__Problem description__. Each line in the entries that has the word "computer" has to be copied.

(Stored data)
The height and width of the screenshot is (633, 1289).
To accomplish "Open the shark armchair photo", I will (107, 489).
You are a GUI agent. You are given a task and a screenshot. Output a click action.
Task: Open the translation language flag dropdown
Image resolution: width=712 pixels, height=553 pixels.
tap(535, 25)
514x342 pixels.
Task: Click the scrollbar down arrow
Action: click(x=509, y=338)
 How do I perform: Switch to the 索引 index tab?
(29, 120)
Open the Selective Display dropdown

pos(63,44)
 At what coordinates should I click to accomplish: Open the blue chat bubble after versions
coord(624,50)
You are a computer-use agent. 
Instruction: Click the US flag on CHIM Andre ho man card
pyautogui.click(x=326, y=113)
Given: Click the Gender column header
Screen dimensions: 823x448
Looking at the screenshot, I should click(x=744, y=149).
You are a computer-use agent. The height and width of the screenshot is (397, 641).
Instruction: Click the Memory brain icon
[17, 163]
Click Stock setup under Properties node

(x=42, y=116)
--
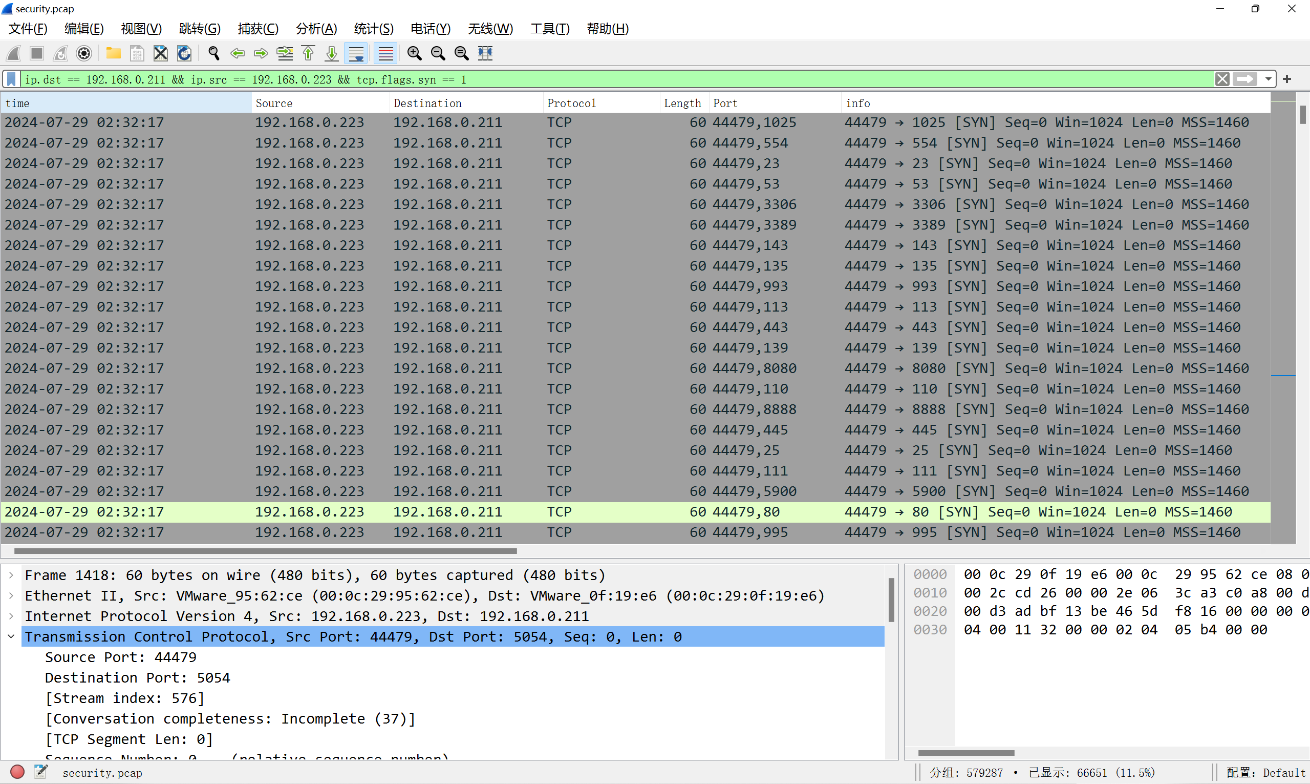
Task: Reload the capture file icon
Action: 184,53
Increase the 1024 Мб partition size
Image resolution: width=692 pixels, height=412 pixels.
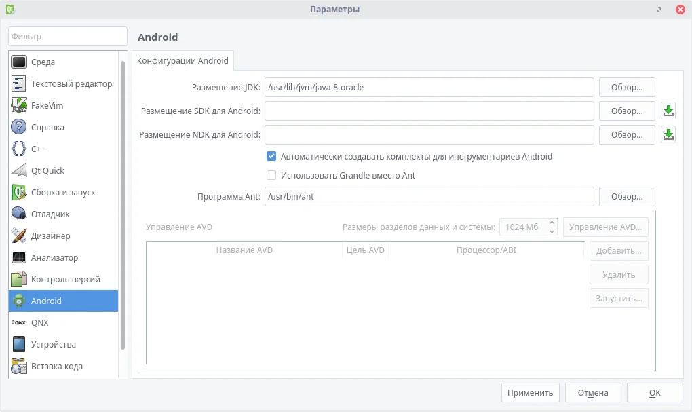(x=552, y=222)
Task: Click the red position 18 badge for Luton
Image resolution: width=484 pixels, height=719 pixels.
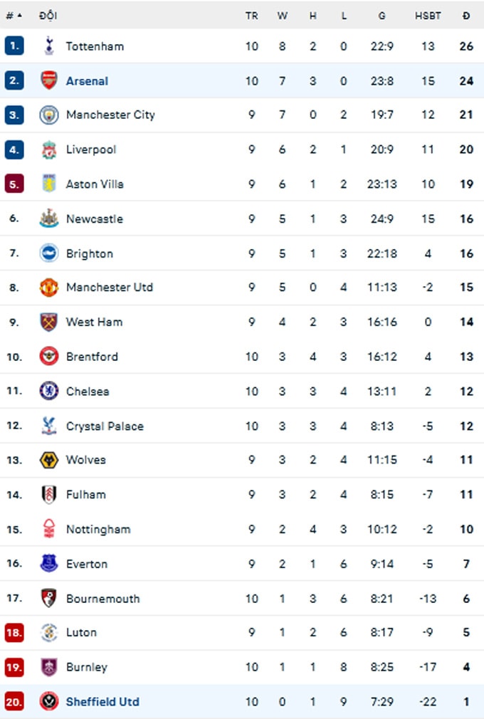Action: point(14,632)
--
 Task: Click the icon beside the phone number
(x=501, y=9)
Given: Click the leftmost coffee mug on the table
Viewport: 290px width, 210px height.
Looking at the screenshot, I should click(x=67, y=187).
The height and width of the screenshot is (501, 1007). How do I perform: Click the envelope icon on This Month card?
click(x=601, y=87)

__Solved exercise__.
You are a computer-use agent. 
You are a computer-use agent. The height and width of the screenshot is (397, 641).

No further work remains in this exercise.